のろや

善男善女の皆様方、美術館へ行こうではありませんか。

『わが友マキアヴェッリ』2

2006-02-07 | 
2/5の続きです。

「端役」たちまでもが、血肉を持った存在として生き生きと感じられる
と、申しました。
「主役」マキアヴェッリに至ってはもう、その
人間的あまりに人間的なふるまいには、塩野氏同様、微笑まずにはいられません。

出張先からの楽しい手紙で、同僚たちを笑わせる マキアヴェッリ。
公金を使ってどんちゃん騒ぎをして、友人に怒られる マキアヴェッリ。
仕事を山ほど抱え込み、「Ecco mi!」(塩野氏訳:マキアヴェッリ、ただいま参上!」)を口癖に
喜び勇んで駆け回る、働きバチ マキアヴェッリ。

著者はそんなマキアヴェッリの「著名な事実」を語る中に、
普通、学者は取り上げない「非著名な事実」をも、しっかり折り込んでいます。

ひどい娼婦をつかまされてさ、と友人にぼやきつつも、ちっとも懲りていない マキアヴェッリ。
失職中のくせに、惚れた近所の未亡人に貢ぐ マキアヴェッリ。



非常に頭がきれ、鋭い洞察力と天賦の文才があり
仕事のできる人物であった、ということは承知しつつも
ば か 。 とツッコミを入れて差し上げたくなる部分が所々あり
多いに親しみを覚えた次第でございます。

ついついこんな側面ばかり強調してしまいましたが
かようにくだけた話ばかりではもちろんございません。

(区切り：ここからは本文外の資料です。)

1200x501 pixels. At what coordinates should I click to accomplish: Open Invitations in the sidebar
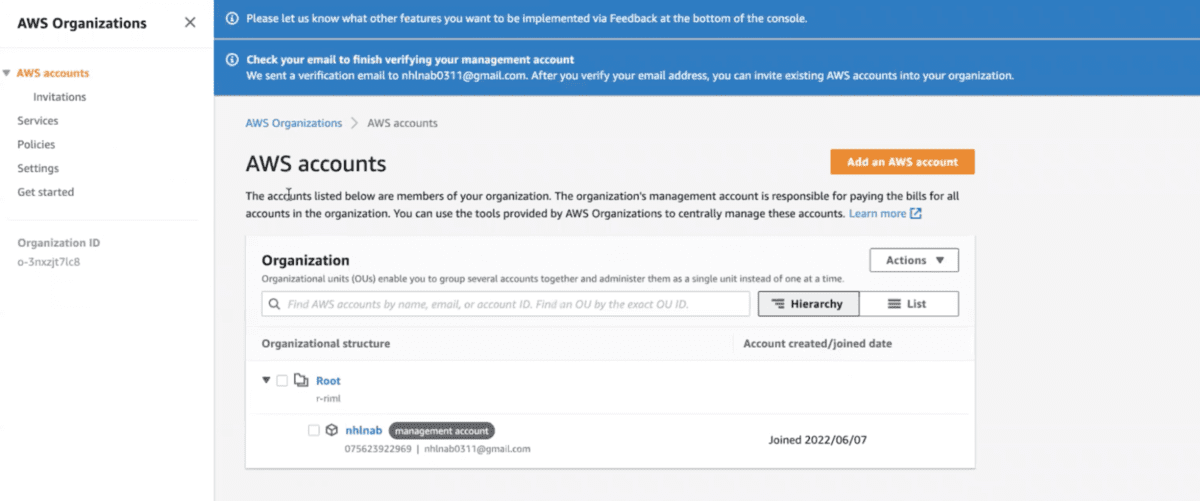point(59,97)
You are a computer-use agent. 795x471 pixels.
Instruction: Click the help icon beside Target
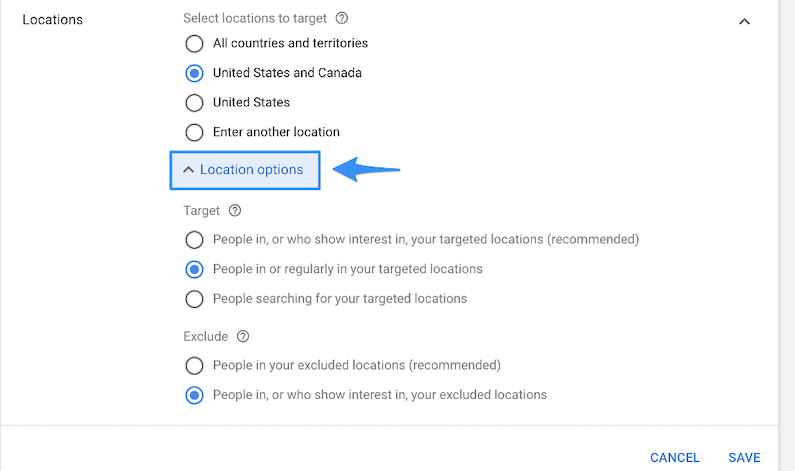[x=235, y=211]
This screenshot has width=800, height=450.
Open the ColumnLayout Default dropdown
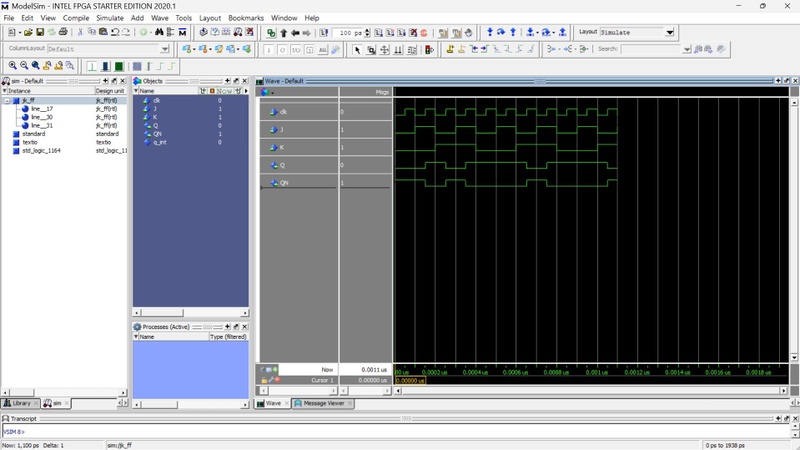point(165,49)
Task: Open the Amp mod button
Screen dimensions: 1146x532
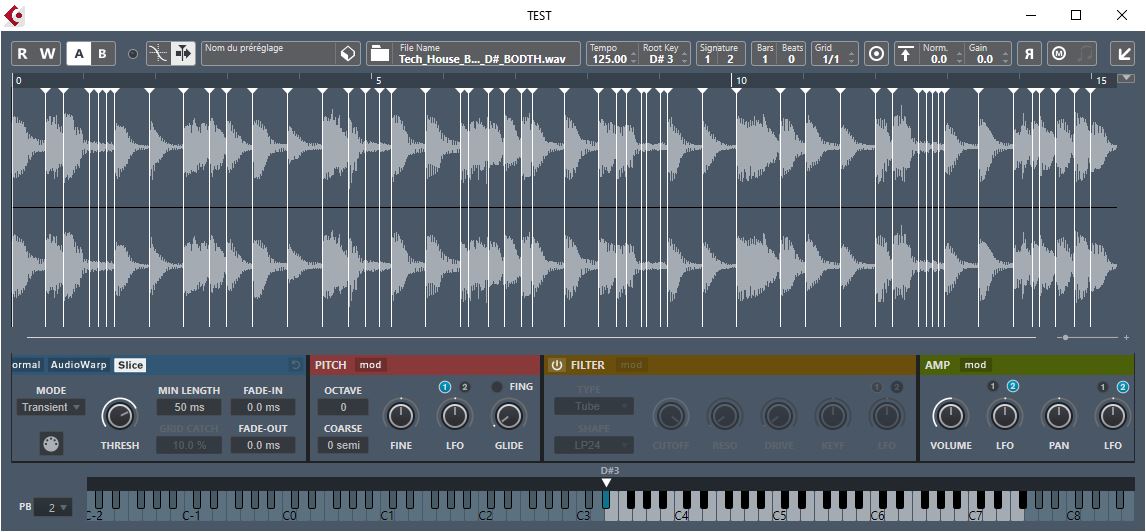Action: click(x=975, y=365)
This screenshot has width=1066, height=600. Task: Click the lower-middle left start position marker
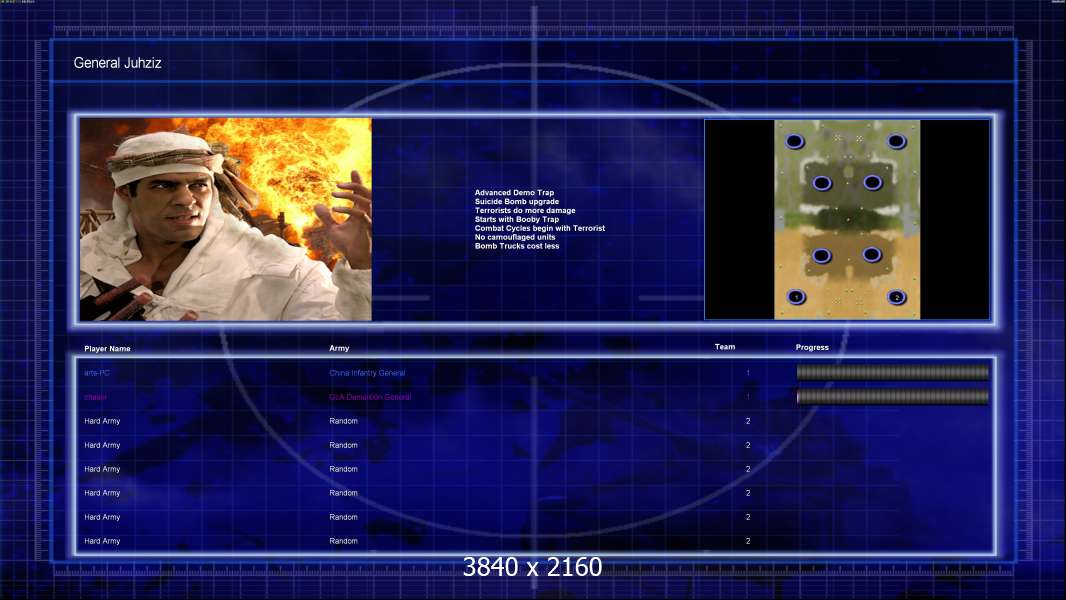822,255
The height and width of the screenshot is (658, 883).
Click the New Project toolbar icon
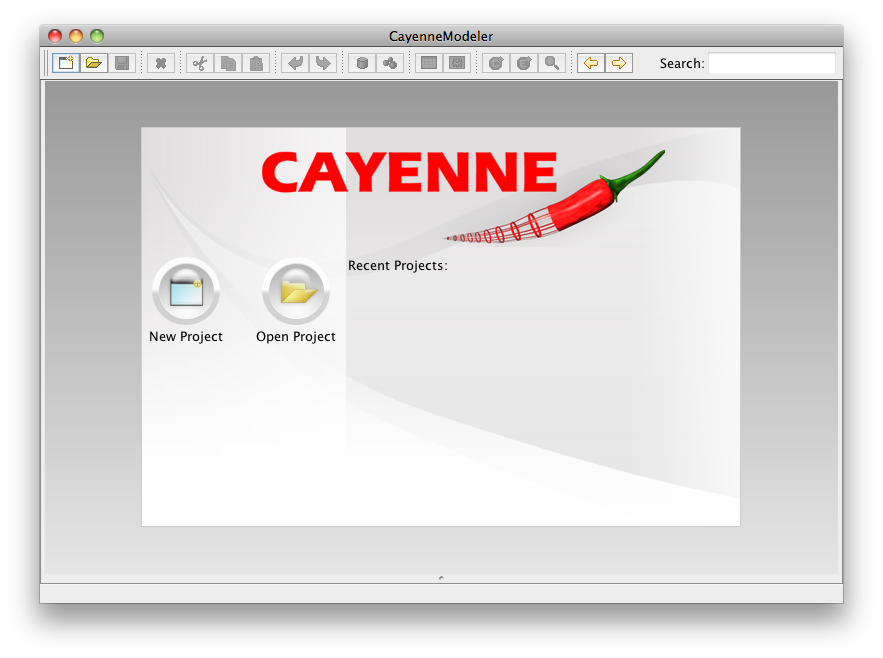pos(66,63)
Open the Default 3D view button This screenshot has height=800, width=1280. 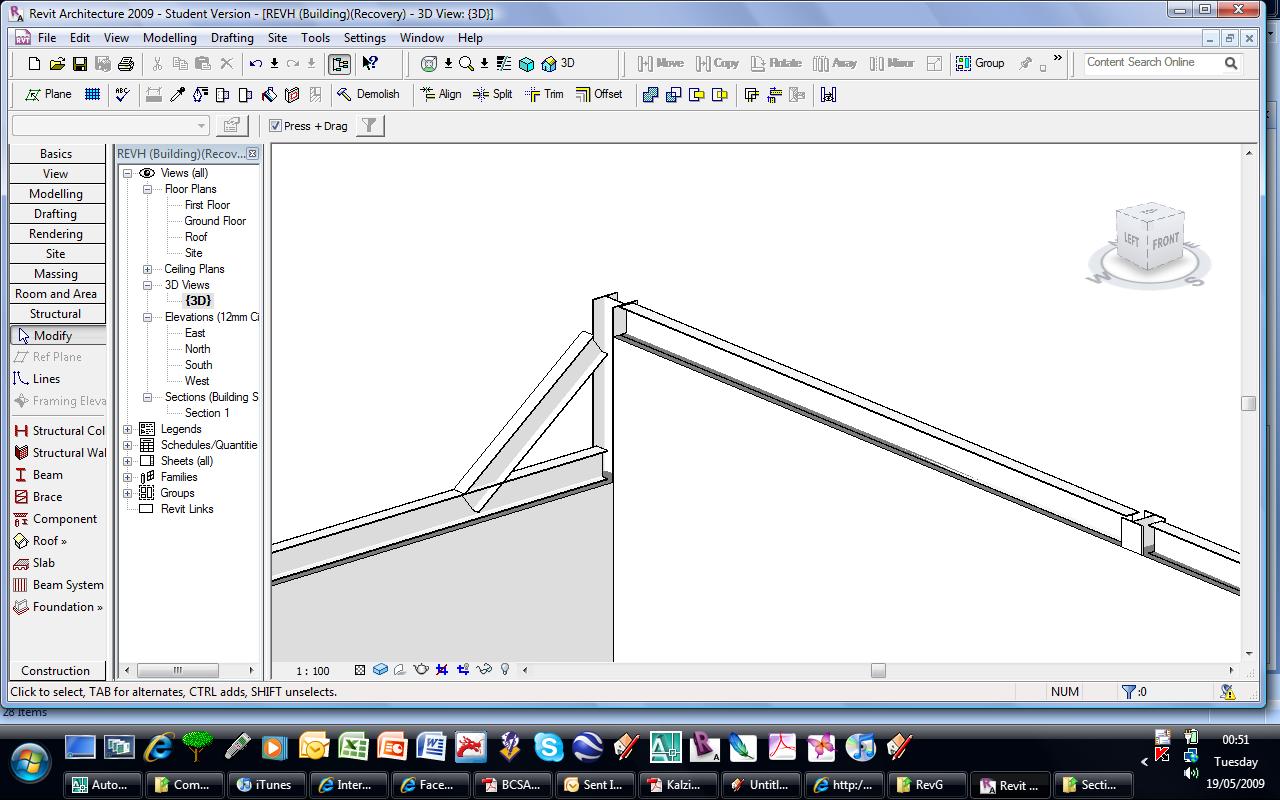558,63
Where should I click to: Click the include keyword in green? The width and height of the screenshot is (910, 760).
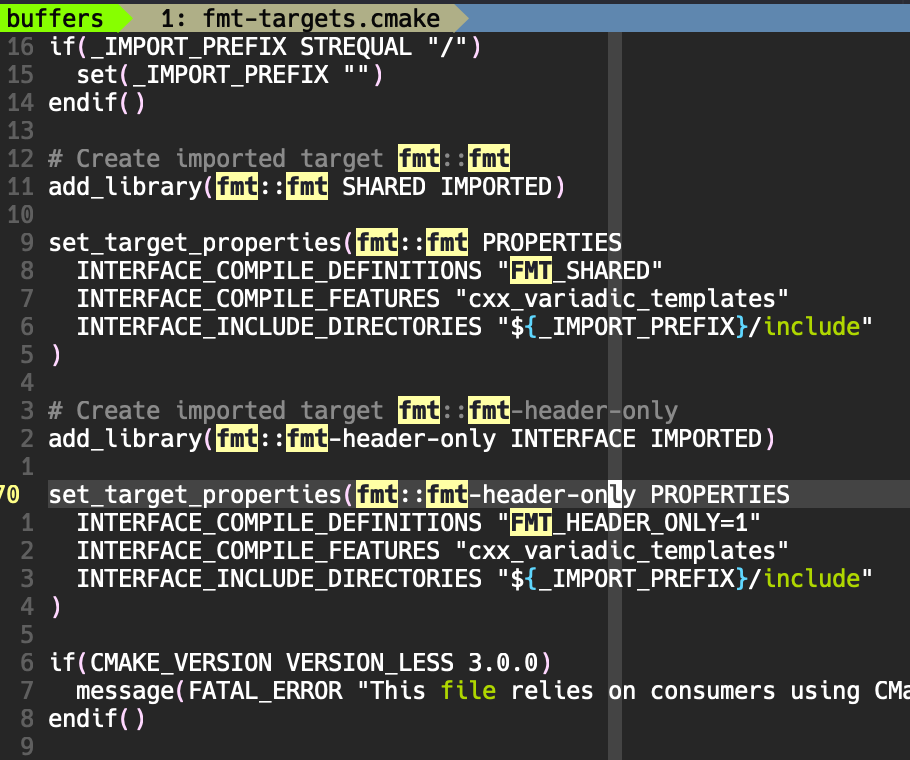click(x=812, y=326)
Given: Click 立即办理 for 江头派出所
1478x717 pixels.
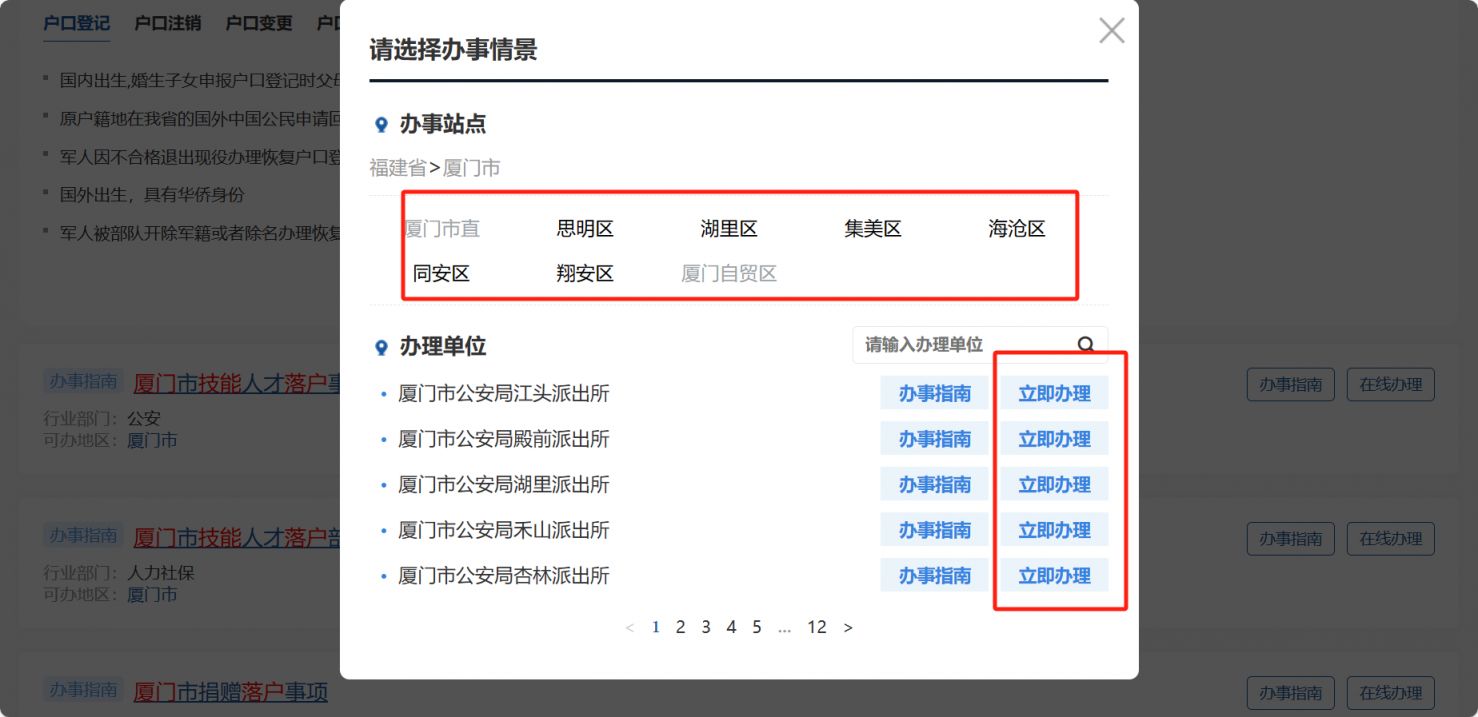Looking at the screenshot, I should click(x=1054, y=394).
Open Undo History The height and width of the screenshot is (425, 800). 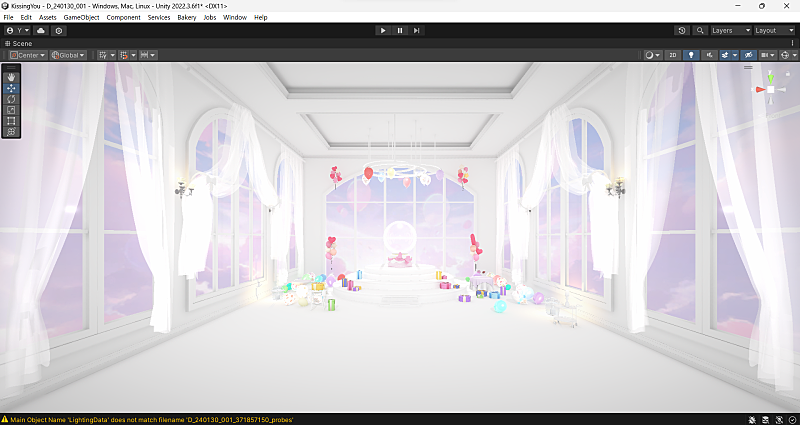pos(681,30)
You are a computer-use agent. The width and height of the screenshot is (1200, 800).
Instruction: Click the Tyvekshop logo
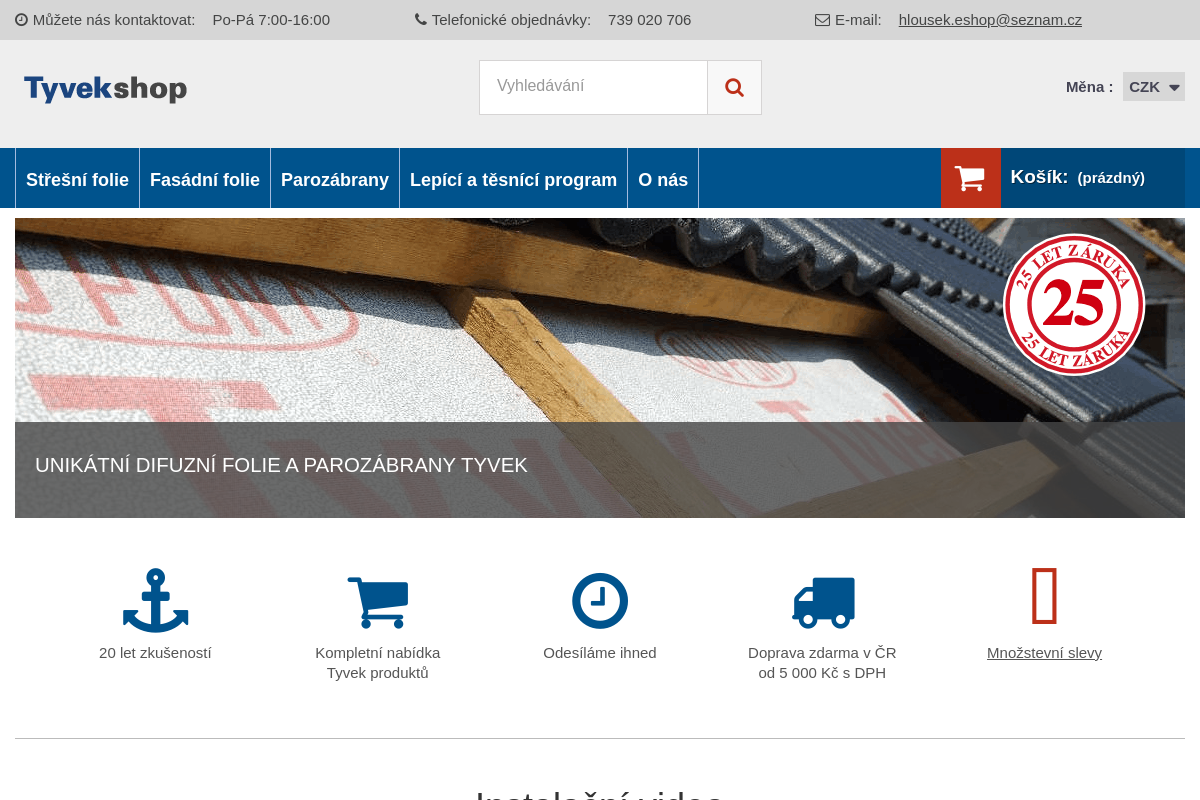click(105, 89)
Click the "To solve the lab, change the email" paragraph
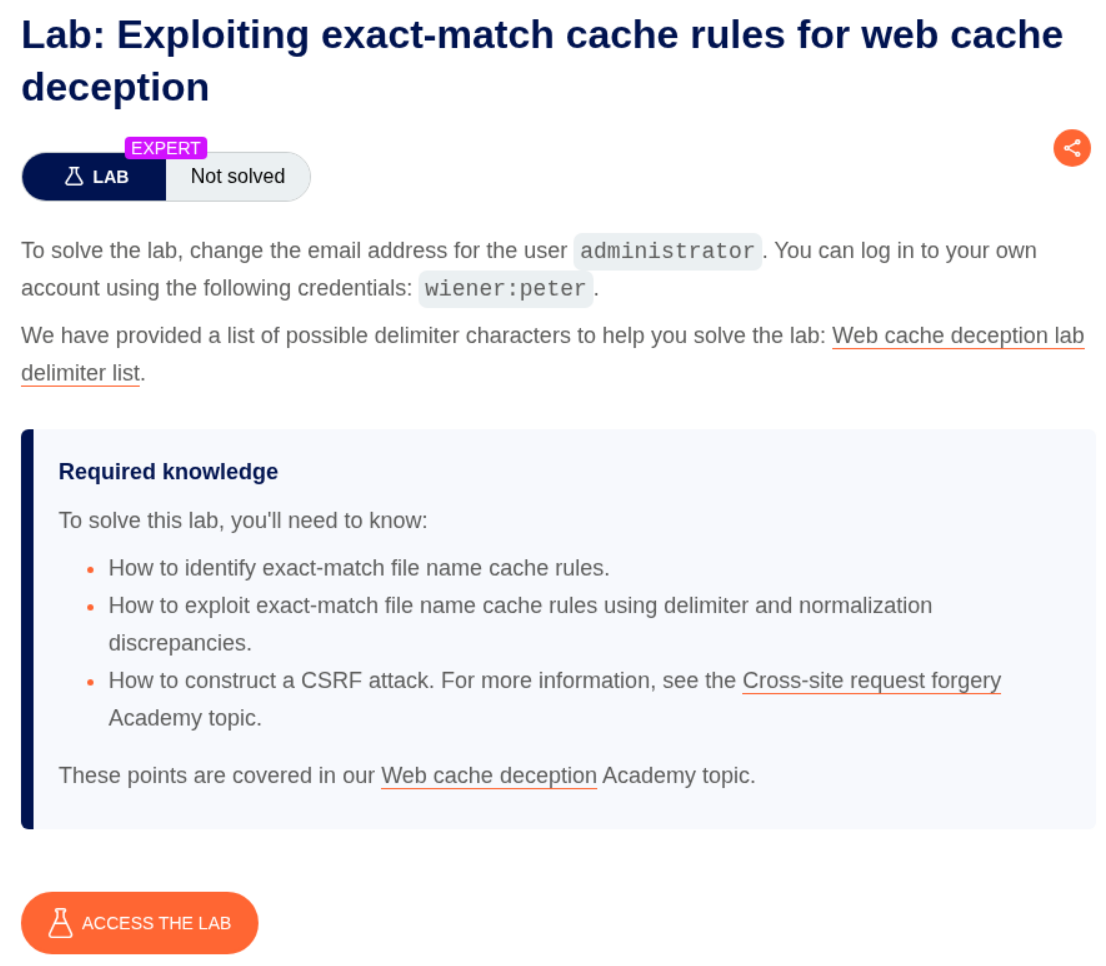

そらそーだ。

マキアヴェッリが生きたのは、フィレンツェ共和国の斜陽時代でした。
ロレンツォ・デ・メディチの死と共にルネサンスの栄光は去り
周辺諸国の軍事的圧力が、共和国に影を落とします。

そんな中、「目を開けて生まれてきた男」マキアヴェッリは
透徹した洞察力で世界を見、フィレンツェを憂い、イタリアを憂います。

国を憂いたのは、マキアヴェッリ一人ではありません。
しかしなお
イタリアが過酷な運命を免れ得なかったのは、何故なのか。
マキアヴェッリが、自国軍を持つことに強くこだわったのは、何故なのか。
その答えが、事実の集積から浮かび上がって来ます。

そして
政治を執り行う人々が、近視眼的な見通ししか持てなかった場合、また
危機に際して迅速な対応をとれなかった場合に
必然的に引き起こされる悲劇が、まざまざと示されています。
(本書では、なぜ上層部が近視眼的な見方しかできなかったのか、という所までは踏み込んでおりません。
そこまで分析するのは研究者の仕事でありましょう)

王や 貴族や 権力者 政治責任者といった
歴史の表舞台に立っていた人々の、選択や決断は
残酷なほどくっきりと、歴史の中に刻まれています。

彼らの行動は、いわば一国の運命を巻き込んだ処世術です。
胸のすくほど 大胆なものもあり
げんなりするほど 愚かしいものもあります。

その「処世術」は、何百年ののちに生きる私たちにとっても
少しも色あせることなく、むしろ自らに引き寄せて考えるべき示唆に満ちています。

16世紀のフィレンツェ。
冷徹な目と 熱い心 (そして軽いノリ)の
マキアヴェッリという同時代人に密着してたどった、フィレンツェの存亡は
やるせなく しかし スリリングで
頭と胸に 少なからず訴える ものだったので ございます。